San Saba, Texas
While a farmer may plant a pecan tree this year, it could take three to four years for that tree to begin producing fruit.
“San Saba styles itself as the pecan capital of the universe,” said Harold Yates, a pecan farmer, cattle grazer and sheriff’s deputy in San Saba, Texas.
With an interest in learning more about pecan farming, Harold moved to San Saba. Fortuitously, he met Pam, who came from a family of pecan farmers and they married. Pam’s father taught Harold how to harvest pecans and now they also have a custom hay bailing operation and a wildlife business.
A Perfect Partner
For Harold, Central Texas Farm Credit is the “perfect partner to finance Yates Pecans.” Unlike other types of businesses, agricultural operations can take a great deal of time to produce enough profit to be able to fully pay back their loans.

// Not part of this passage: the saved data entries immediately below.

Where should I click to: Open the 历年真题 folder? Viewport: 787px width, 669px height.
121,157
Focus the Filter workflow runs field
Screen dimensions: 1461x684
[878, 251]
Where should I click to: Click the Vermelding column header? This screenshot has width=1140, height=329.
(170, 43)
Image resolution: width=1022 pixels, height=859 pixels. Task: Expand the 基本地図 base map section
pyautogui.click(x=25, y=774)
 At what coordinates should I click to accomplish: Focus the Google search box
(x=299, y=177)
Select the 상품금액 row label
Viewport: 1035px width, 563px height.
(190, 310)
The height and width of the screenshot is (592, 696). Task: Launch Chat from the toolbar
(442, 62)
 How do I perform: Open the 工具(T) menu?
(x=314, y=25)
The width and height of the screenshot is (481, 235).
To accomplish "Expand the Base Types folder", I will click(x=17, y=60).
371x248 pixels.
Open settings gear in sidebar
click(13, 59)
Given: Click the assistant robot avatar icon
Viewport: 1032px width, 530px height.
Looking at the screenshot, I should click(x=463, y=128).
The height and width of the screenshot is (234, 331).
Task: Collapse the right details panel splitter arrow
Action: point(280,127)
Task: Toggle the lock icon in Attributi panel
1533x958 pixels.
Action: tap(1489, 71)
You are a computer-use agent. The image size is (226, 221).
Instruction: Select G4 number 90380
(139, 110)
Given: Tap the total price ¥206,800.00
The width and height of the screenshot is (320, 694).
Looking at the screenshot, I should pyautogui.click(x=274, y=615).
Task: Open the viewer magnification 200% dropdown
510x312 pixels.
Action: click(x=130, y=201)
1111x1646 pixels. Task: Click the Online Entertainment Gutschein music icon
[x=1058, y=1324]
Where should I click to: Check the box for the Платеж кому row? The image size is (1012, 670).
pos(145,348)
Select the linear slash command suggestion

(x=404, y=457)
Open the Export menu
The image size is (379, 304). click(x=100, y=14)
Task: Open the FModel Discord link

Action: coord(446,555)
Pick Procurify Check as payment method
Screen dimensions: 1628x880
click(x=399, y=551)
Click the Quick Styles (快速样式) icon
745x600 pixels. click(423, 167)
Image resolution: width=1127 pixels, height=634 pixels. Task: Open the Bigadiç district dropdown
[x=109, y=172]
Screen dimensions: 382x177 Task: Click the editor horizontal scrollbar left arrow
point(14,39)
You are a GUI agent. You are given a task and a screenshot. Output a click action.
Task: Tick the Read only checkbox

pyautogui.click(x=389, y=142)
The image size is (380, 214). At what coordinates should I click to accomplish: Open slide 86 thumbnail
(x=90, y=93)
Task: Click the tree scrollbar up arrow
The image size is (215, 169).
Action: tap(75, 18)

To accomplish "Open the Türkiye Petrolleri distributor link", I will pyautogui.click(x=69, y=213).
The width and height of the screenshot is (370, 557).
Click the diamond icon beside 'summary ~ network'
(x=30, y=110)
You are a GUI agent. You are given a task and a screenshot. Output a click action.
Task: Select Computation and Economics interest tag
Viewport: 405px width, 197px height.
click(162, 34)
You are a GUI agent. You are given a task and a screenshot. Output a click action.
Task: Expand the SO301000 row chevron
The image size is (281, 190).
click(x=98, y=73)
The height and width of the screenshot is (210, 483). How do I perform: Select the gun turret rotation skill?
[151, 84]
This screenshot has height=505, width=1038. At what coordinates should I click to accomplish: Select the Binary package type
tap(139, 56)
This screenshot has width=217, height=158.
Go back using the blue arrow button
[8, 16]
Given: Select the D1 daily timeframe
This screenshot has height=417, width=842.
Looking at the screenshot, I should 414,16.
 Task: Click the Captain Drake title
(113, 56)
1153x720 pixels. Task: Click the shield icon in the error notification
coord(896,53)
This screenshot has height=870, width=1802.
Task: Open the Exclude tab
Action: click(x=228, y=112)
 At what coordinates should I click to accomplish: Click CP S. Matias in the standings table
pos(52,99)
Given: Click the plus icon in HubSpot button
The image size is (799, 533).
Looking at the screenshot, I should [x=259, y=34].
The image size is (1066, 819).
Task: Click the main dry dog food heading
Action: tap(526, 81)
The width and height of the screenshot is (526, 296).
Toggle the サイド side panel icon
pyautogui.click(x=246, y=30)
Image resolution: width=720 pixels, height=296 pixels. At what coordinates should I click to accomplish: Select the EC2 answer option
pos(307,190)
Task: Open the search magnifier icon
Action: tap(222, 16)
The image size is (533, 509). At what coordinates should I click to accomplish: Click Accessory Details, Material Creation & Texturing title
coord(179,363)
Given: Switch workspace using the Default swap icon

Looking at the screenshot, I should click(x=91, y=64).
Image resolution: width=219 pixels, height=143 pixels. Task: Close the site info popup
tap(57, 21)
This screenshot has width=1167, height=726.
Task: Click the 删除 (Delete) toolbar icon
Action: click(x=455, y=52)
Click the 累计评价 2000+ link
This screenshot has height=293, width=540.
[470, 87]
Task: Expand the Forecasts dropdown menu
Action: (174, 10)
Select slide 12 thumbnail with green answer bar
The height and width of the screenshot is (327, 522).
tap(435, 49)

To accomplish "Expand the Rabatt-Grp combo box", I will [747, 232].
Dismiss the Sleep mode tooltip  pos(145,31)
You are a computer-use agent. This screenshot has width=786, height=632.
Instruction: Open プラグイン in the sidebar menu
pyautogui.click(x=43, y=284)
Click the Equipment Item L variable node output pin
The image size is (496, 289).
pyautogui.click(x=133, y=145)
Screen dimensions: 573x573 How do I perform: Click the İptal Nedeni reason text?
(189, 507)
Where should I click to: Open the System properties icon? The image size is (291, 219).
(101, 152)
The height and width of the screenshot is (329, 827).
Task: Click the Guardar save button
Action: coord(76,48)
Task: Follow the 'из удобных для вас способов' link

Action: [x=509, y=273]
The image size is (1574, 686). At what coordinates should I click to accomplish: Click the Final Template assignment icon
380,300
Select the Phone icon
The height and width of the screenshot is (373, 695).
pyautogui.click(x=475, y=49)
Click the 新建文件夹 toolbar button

While a farmer may plant a pecan tree this year, it could take three to four years for that tree to begin producing fruit and, even then, it may not produce enough in one year to generate the profit necessary to repay debts. Farm Credit employees, many of them farmers themselves, understand the long-term nature of agriculture financing and Harold appreciates this.
At Central Texas Farm Credit, Harold said, “they understand that when I make an investment such as putting in an irrigation well, digging irrigation lines, buying young trees, or preparing the ground that it’s going to take me six or seven years for a profit to come back.”
After years spent on the farm, Harold lives by an old Comanche saying “we don’t own the land, the land owns us.”